* _What is expected_
Below are records; repeat them all exactly.

(Stored items)
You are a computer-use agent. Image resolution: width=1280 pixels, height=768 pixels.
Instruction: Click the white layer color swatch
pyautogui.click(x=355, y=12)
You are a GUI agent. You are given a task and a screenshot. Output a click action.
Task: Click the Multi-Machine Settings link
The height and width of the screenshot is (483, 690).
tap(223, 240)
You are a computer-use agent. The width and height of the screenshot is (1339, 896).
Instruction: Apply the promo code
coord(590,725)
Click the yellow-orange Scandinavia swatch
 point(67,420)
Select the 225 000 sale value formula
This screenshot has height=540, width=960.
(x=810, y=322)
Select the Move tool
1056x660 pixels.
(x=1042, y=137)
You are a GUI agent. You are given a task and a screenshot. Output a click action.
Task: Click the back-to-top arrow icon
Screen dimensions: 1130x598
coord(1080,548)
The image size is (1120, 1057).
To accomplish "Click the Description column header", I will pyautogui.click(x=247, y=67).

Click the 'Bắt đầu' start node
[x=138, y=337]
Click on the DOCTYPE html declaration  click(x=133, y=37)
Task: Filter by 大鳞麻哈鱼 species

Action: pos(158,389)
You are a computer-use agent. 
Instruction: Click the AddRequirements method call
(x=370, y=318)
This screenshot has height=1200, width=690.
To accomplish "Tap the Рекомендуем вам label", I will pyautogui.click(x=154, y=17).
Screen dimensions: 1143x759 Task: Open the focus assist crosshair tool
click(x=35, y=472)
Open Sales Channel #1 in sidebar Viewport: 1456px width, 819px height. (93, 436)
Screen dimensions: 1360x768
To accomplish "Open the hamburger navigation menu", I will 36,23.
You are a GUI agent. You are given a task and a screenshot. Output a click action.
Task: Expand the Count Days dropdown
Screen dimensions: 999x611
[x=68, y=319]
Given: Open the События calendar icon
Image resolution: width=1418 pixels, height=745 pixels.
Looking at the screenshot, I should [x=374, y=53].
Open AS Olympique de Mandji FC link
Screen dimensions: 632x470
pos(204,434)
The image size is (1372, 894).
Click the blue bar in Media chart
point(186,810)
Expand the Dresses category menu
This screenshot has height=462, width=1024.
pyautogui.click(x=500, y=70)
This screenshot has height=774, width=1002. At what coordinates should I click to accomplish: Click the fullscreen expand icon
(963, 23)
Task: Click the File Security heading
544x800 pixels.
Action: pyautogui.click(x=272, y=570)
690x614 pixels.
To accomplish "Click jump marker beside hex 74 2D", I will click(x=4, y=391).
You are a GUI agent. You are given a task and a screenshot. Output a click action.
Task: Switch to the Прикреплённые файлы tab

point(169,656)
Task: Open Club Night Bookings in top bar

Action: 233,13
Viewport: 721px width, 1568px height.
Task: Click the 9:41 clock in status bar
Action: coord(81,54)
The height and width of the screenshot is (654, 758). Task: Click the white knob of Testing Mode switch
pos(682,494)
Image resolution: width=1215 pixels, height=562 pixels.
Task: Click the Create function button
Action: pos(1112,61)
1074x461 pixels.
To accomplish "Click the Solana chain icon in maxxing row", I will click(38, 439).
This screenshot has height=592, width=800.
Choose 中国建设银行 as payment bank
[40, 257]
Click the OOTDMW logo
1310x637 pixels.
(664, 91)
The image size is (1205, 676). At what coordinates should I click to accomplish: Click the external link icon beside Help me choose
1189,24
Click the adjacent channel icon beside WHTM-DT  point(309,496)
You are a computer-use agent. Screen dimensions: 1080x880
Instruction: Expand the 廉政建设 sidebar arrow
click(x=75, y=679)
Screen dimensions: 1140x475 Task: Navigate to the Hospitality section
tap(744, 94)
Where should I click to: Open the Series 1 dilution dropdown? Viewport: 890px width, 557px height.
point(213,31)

* _Answer for the task_
You are a computer-use agent. Image resolution: width=1280 pixels, height=768 pixels.
Instruction: Click the white layer color swatch
pyautogui.click(x=355, y=12)
You are a GUI agent. You are given a task and a screenshot. Output a click action.
Task: Click the Multi-Machine Settings link
The height and width of the screenshot is (483, 690).
tap(223, 240)
You are a computer-use agent. The width and height of the screenshot is (1339, 896).
Instruction: Apply the promo code
coord(590,725)
Click the yellow-orange Scandinavia swatch
 point(67,420)
Select the 225 000 sale value formula
This screenshot has height=540, width=960.
(x=810, y=322)
Select the Move tool
1056x660 pixels.
(x=1042, y=137)
You are a GUI agent. You are given a task and a screenshot. Output a click action.
Task: Click the back-to-top arrow icon
Screen dimensions: 1130x598
coord(1080,548)
The image size is (1120, 1057).
To accomplish "Click the Description column header", I will pyautogui.click(x=247, y=67).

Click the 'Bắt đầu' start node
[x=138, y=337]
Click on the DOCTYPE html declaration  click(x=133, y=37)
Task: Filter by 大鳞麻哈鱼 species

Action: pos(158,389)
You are a computer-use agent. 
Instruction: Click the AddRequirements method call
(x=370, y=318)
This screenshot has height=1200, width=690.
To accomplish "Tap the Рекомендуем вам label", I will pyautogui.click(x=154, y=17).
Screen dimensions: 1143x759 Task: Open the focus assist crosshair tool
click(x=35, y=472)
Open Sales Channel #1 in sidebar Viewport: 1456px width, 819px height. (93, 436)
Screen dimensions: 1360x768
To accomplish "Open the hamburger navigation menu", I will 36,23.
You are a GUI agent. You are given a task and a screenshot. Output a click action.
Task: Expand the Count Days dropdown
Screen dimensions: 999x611
[x=68, y=319]
Given: Open the События calendar icon
Image resolution: width=1418 pixels, height=745 pixels.
Looking at the screenshot, I should [x=374, y=53].
Open AS Olympique de Mandji FC link
Screen dimensions: 632x470
pos(204,434)
The image size is (1372, 894).
Click the blue bar in Media chart
point(186,810)
Expand the Dresses category menu
This screenshot has height=462, width=1024.
pyautogui.click(x=500, y=70)
This screenshot has height=774, width=1002. At what coordinates should I click to accomplish: Click the fullscreen expand icon
(963, 23)
Task: Click the File Security heading
544x800 pixels.
Action: pyautogui.click(x=272, y=570)
690x614 pixels.
To accomplish "Click jump marker beside hex 74 2D", I will click(x=4, y=391).
You are a GUI agent. You are given a task and a screenshot. Output a click action.
Task: Switch to the Прикреплённые файлы tab

point(169,656)
Task: Open Club Night Bookings in top bar

Action: 233,13
Viewport: 721px width, 1568px height.
Task: Click the 9:41 clock in status bar
Action: coord(81,54)
The height and width of the screenshot is (654, 758). Task: Click the white knob of Testing Mode switch
pos(682,494)
Image resolution: width=1215 pixels, height=562 pixels.
Task: Click the Create function button
Action: pos(1112,61)
1074x461 pixels.
To accomplish "Click the Solana chain icon in maxxing row", I will click(38, 439).
This screenshot has height=592, width=800.
Choose 中国建设银行 as payment bank
[40, 257]
Click the OOTDMW logo
1310x637 pixels.
(664, 91)
The image size is (1205, 676). At what coordinates should I click to accomplish: Click the external link icon beside Help me choose
1189,24
Click the adjacent channel icon beside WHTM-DT  point(309,496)
You are a computer-use agent. Screen dimensions: 1080x880
Instruction: Expand the 廉政建设 sidebar arrow
click(x=75, y=679)
Screen dimensions: 1140x475 Task: Navigate to the Hospitality section
tap(744, 94)
Where should I click to: Open the Series 1 dilution dropdown? Viewport: 890px width, 557px height.
point(213,31)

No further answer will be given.